Output, word for word, the line that contains "Task: Select the 啦 character in the watermark" and all lines after it in the records below, omitting pictures.
#### Information ####
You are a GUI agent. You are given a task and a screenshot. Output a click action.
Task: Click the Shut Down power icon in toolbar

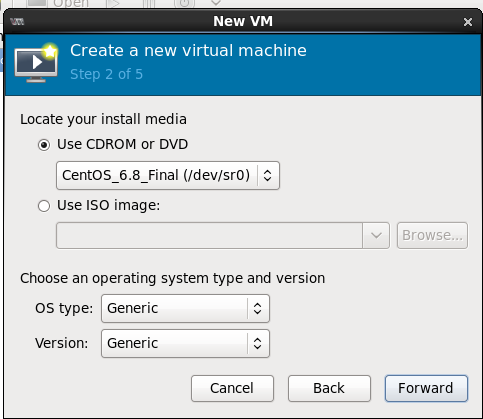pos(184,4)
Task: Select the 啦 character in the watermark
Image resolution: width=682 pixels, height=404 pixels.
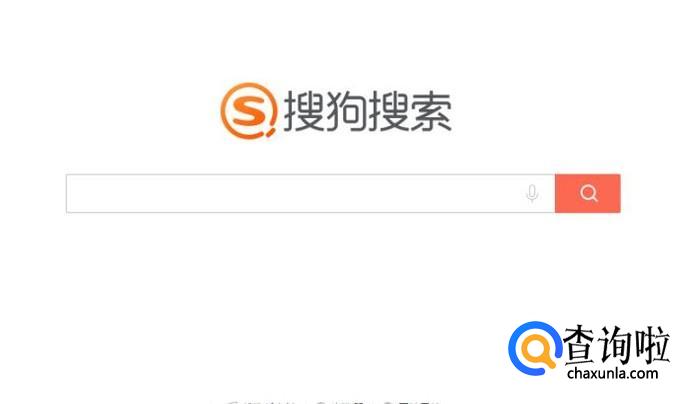Action: click(652, 345)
####
Solution to this task =>
Task: Select the 啦 character in the watermark
Image resolution: width=682 pixels, height=404 pixels.
Action: click(652, 345)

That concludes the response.